There was a time when saying “I’m on leave” meant you were either sipping iced coffee on a beach, binge-watching romcoms in bed, or simply avoiding humanity until your leave ended. But 2025 has brought with it a twist no one saw coming: people are now taking leave so they can finally finish their office work. Yes, welcome to the chaotic new trend of Work From Leave—the most accidentally relatable workplace culture shift India has seen in a while.
The rise of work from leave
The idea is simple: employees officially call in “leave” so they can unofficially work in peace. But the motivation behind it is anything but simple. For many, office hours have turned into a never-ending marathon of interruptions—meetings, reviews, approvals, Slack notifications, tea and smoke breaks, those “quick calls”, and colleagues who treat “one-minute question” like a personality trait.
What’s wild is how common this is becoming.

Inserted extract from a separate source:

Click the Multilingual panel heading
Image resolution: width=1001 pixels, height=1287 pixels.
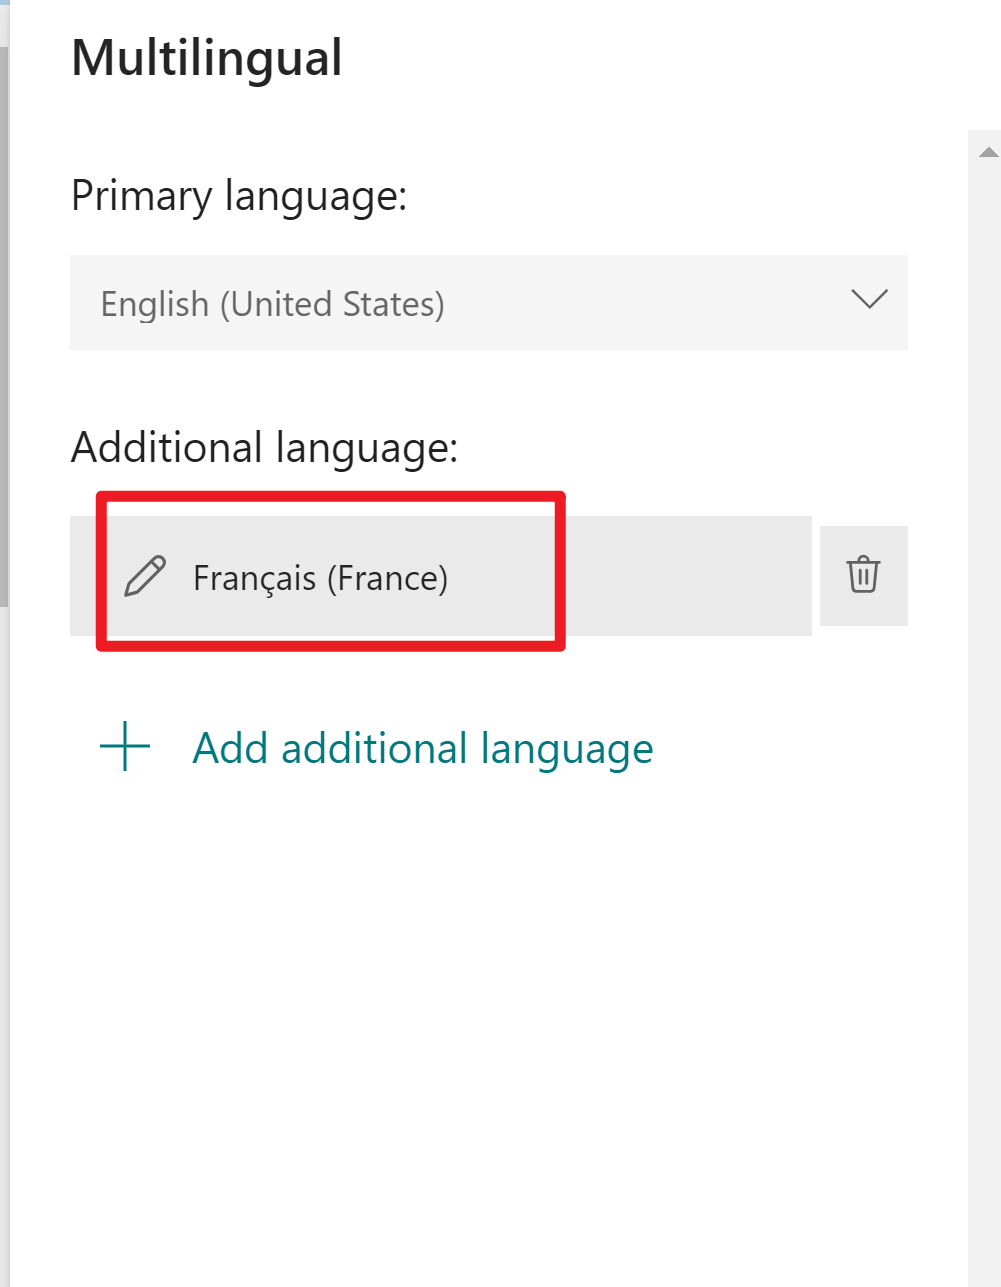[x=206, y=58]
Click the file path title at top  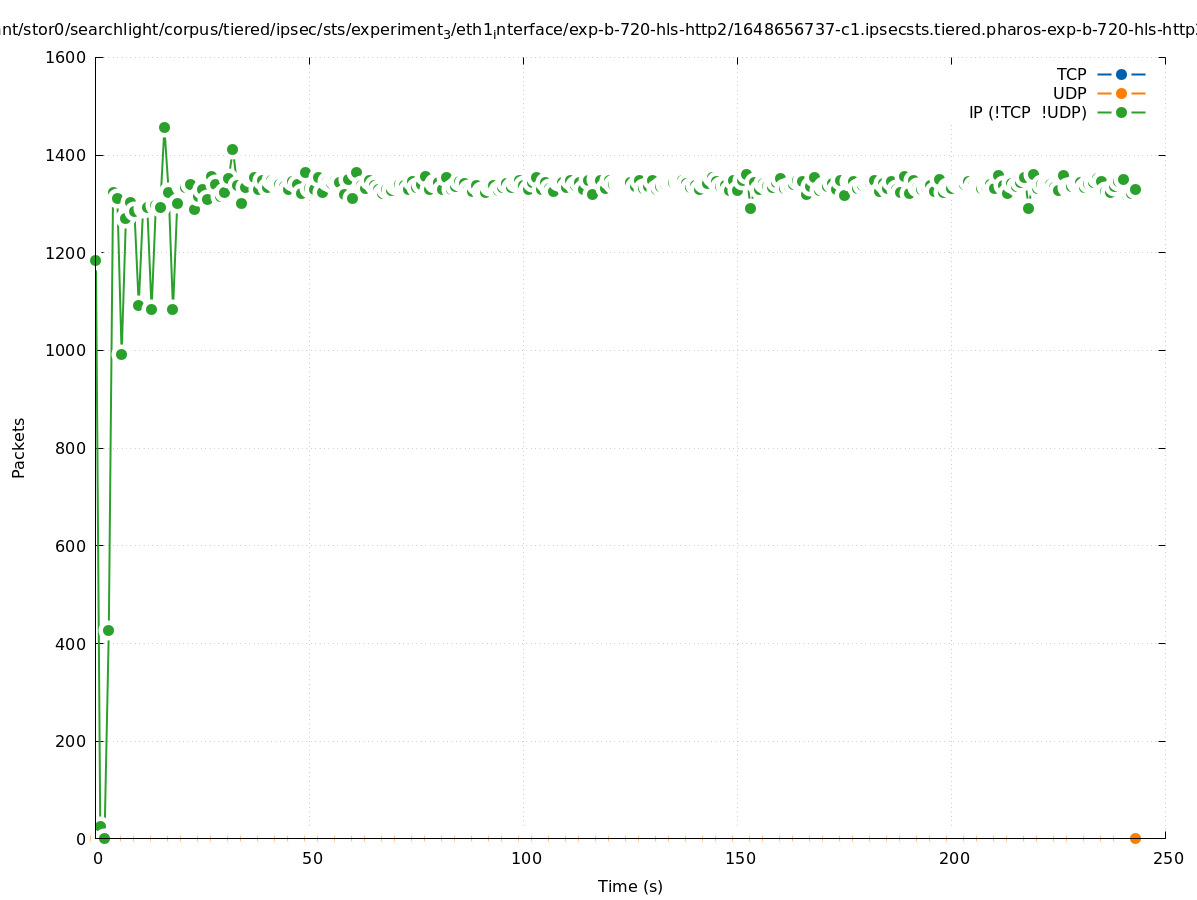tap(598, 29)
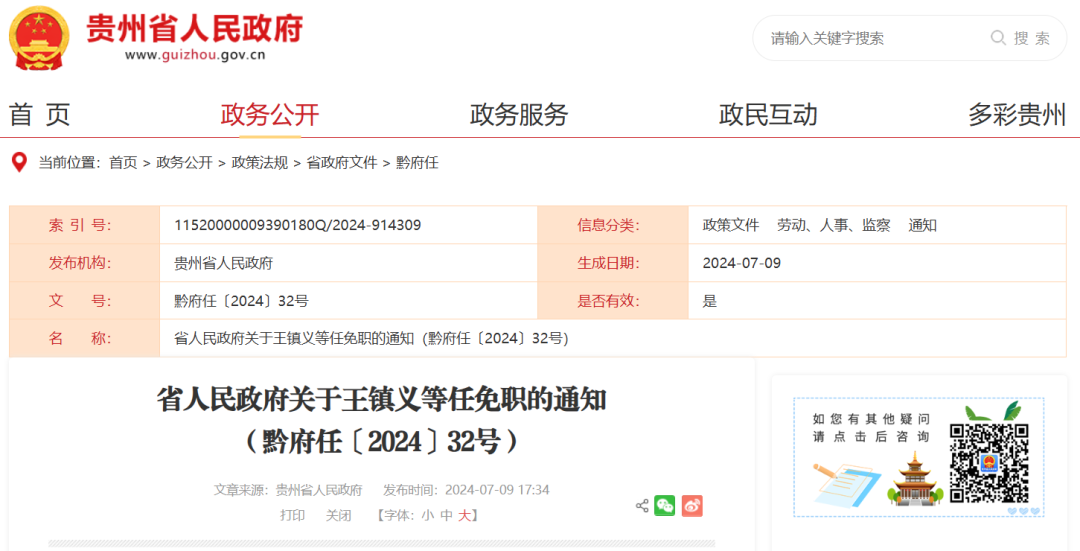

People aren’t using their leave to escape work anymore; they’re using it to finally do their work. The irony is both delicious and exhausting. “I used to work at a really toxic place,” a friend confides in me, explaining how impossible targets and overwhelming workloads pushed people to take extra days just to cope. “Instead of acknowledging the pressure, the management made it seem like we were the problem. After a point, it honestly felt like they were trying to push people out by giving us unachievable goals—and eventually, that’s exactly what happened.”
What this says about Indian work culture
Let’s be honest: the concept of Work From Leave isn’t just another quirky trend. It’s a flashing neon sign pointing straight at India’s hyper-productive, always-online, message-at-11 pm workplace vibe.
Most workplaces still operate on the belief that productivity equals constant activity—meetings, updates, check-ins, circle-backs—everything except actual time to sit down and do the work. So employees end up creating their own quiet pockets of time, even if that means marking themselves “on leave” just to catch a breather from the madness.
A former colleague shared how she wanted to work and was trying to escape the chaos. “All I’m asking for is two peaceful hours without meetings, and I’ll finish my tasks—but that seems too much to ask for at my workplace,” she says. “But no one’s going to accept that excuse when deadlines aren’t met, so I’m forced to use my paid leave to finish my office work.”
Is this trend smart or unhinged?
Honestly? It’s both. On one hand, taking leave to get work done feels efficient—like a productivity power move. No distractions. No colleagues dropping by with “five-minute favour?” No managers casually assigning tasks at 6 pm. Just uninterrupted, focused time.
But on the other hand, it’s a giant red flag. Using paid time off to complete office work defeats the entire purpose of paid time off. “Taking leave to be productive feels genius, until you realise you’re using your rest day to fix the workday that broke you,” a 31-year-old journalist quips. Paid time off was invented so humans could sleep, breathe, vacation, touch grass, scroll through reels guilt-free, or stare at the ceiling for five hours—not open a 41-page spreadsheet and “quickly fix the deck”.